Material for this exercise Start Marker

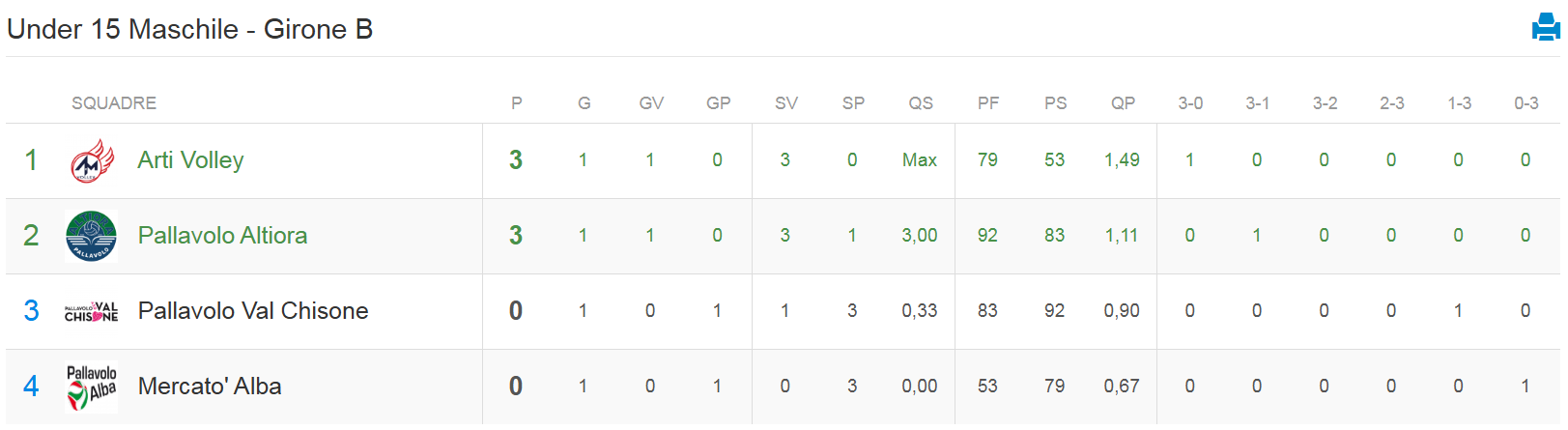Viewport: 1568px width, 430px height.
Task: Click the QS column header
Action: [x=921, y=103]
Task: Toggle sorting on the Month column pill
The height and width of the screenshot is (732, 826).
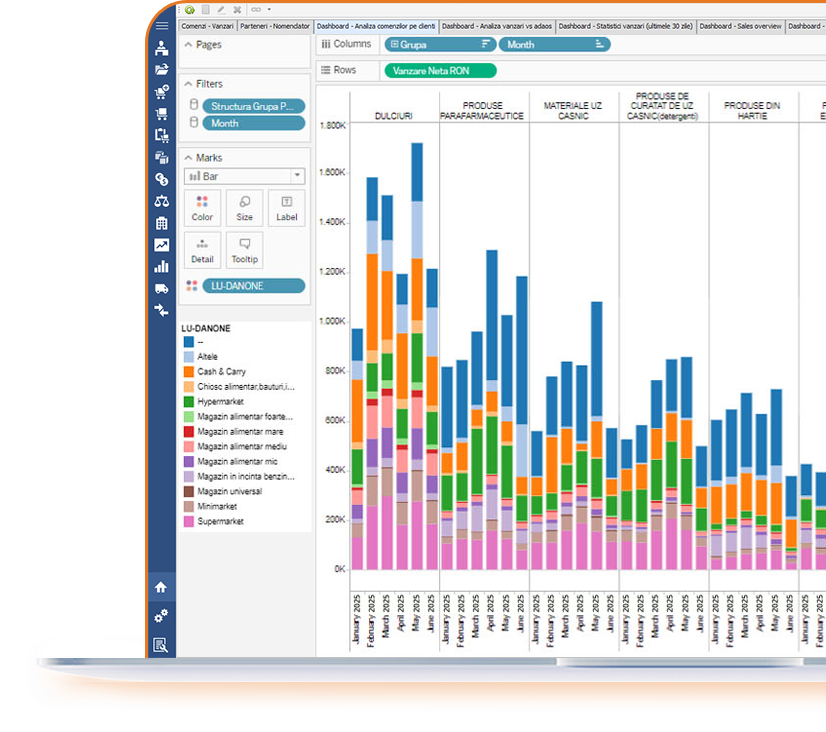Action: coord(597,44)
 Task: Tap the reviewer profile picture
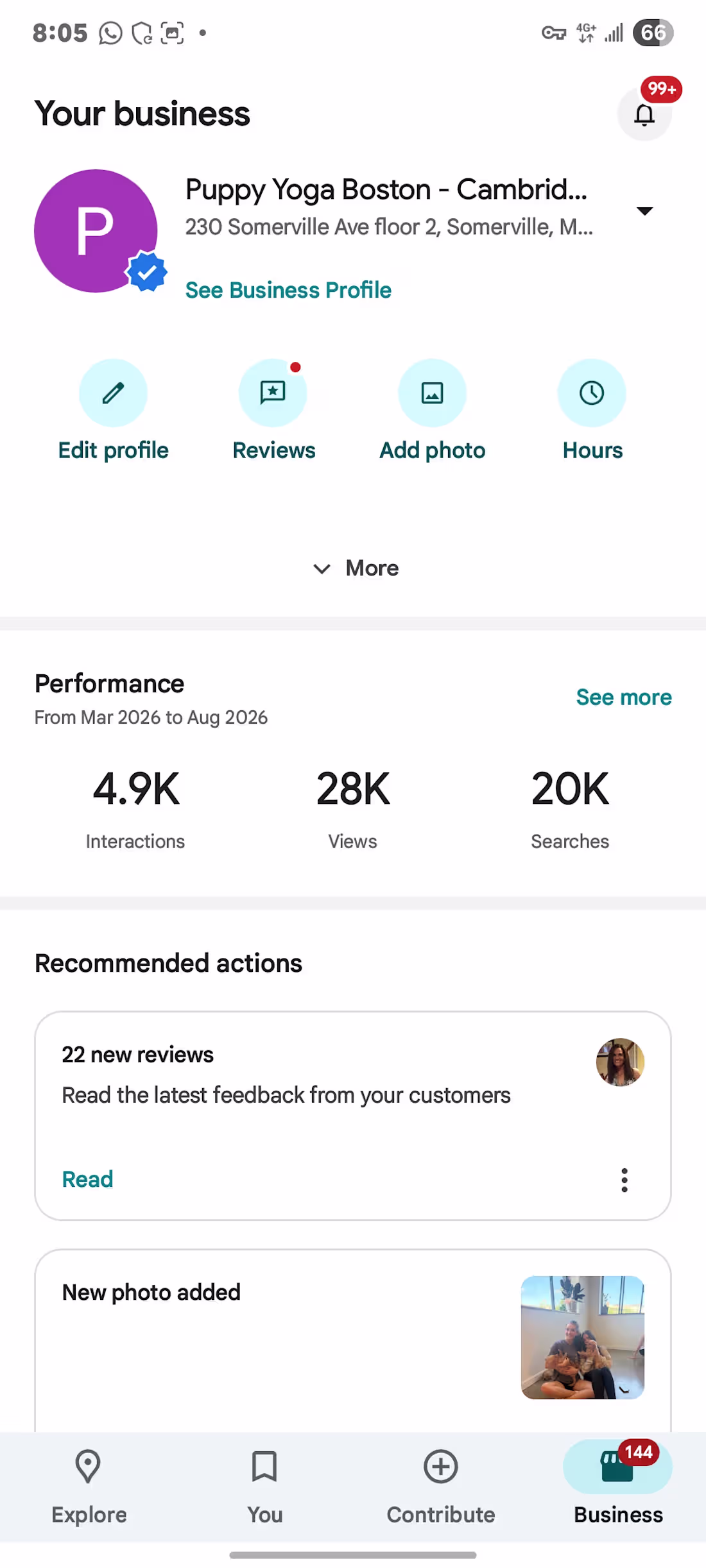point(620,1062)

Material for this exercise End Marker

Leaving every picture aside, transcribe exactly the lines from the one that contains "Task: Toggle sorting on the Month column pill" through the final line of the listing above, inclusive.

Task: Toggle sorting on the Month column pill
The height and width of the screenshot is (732, 826).
Action: coord(597,44)
 Task: Tap the reviewer profile picture
point(620,1062)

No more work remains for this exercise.